Helping Developers Build Reliable Distributed Systems
Distributed systems are increasingly pervasive; millions of users depend on them for employment, information, and entertainment. Unfortunately, building correct distributed systems is notoriously difficult. Distributed systems must function correctly in unreliable network environments where packets can be dropped and nodes can fail at any time. Distributed systems must maintain consistent views of data even when those data are replicated and shared across many machines. This talk presents two tools that help developers build correct distributed systems.
Oddity is a graphical debugger for distributed systems. Oddity allows developers to control the behavior of their systems and inspect how system state, both at individual machines and in the network, evolves over time.

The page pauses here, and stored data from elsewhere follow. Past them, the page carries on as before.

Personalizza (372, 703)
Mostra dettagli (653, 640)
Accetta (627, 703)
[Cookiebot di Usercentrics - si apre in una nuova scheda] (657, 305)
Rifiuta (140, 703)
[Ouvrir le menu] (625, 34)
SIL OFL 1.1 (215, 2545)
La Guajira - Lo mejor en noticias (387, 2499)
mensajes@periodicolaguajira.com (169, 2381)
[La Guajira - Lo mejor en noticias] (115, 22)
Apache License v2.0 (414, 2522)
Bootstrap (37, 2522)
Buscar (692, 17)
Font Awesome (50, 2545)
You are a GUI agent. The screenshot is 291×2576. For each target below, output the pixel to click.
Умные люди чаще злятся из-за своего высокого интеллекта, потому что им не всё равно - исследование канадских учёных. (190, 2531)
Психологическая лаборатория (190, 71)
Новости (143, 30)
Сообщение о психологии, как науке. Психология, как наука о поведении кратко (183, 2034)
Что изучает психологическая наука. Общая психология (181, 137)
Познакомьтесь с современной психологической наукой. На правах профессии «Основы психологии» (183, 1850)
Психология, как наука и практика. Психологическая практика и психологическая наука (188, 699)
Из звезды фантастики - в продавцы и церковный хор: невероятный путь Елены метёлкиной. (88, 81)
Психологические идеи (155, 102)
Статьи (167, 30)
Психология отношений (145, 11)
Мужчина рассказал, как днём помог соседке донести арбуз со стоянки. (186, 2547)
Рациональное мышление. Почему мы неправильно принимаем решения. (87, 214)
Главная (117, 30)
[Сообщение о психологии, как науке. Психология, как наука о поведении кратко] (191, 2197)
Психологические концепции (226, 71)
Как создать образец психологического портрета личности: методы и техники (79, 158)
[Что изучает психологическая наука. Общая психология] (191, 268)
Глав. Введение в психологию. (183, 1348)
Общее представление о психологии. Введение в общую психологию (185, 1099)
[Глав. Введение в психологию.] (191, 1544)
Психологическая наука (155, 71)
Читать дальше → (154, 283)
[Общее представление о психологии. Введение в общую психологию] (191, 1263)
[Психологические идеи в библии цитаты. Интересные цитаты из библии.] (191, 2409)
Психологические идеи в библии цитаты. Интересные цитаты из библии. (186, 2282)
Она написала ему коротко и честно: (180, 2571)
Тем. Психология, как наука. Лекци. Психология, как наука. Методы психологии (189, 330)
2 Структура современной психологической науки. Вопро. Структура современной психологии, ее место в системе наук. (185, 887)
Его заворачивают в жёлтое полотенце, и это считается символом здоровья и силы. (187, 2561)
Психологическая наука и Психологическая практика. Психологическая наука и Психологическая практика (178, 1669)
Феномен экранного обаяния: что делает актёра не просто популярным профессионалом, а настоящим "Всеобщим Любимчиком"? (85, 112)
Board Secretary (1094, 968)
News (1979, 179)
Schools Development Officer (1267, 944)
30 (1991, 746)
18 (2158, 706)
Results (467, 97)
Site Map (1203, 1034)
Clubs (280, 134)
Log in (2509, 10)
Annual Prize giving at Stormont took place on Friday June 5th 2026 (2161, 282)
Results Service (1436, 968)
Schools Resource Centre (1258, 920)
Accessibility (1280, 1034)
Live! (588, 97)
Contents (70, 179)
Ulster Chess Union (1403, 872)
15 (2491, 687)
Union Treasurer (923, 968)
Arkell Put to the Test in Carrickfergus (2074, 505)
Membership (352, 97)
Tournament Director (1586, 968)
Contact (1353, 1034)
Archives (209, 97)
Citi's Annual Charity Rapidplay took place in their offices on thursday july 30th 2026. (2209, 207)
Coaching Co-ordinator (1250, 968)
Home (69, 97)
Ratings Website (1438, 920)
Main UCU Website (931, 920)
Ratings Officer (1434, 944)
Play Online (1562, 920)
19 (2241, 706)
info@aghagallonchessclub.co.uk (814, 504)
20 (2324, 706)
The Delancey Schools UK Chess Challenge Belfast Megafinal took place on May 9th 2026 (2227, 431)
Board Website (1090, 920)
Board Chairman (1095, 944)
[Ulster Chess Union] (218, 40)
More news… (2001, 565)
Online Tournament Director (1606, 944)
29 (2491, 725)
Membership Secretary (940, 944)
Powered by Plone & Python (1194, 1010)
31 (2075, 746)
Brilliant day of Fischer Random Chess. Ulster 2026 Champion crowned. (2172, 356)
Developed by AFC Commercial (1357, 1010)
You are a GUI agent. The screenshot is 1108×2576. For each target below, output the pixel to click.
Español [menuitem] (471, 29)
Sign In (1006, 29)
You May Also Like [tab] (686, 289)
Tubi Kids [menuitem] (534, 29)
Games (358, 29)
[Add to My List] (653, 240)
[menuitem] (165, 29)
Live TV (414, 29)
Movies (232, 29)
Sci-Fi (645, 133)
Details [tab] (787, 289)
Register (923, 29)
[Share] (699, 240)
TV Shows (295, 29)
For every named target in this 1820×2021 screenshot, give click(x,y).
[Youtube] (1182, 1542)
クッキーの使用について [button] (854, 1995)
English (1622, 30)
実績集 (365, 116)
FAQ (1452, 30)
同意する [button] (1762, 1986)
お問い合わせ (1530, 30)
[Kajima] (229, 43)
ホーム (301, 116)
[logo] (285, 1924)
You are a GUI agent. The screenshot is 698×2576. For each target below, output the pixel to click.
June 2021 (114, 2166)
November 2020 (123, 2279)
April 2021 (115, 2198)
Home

Oddity has been deployed to multiple distributed systems classes at UW in order to help students find bugs and better understand their systems.
Verdi is a framework for guaranteeing system correctness via formal verification. Verdi brings the strong guarantees provided by formal verification to distributed systems. In Verdi, network behaviors--including failure--are modeled formally using network semantics. Verdi introduces verified system transformers, which allow fault-tolerance mechanisms, expressed as transformations between pairs of network semantics, to be verified once and then used in multiple systems. My colleagues and I used Verdi to complete the first formal verification of the Raft consensus protocol, a crucial component of many real-world systems.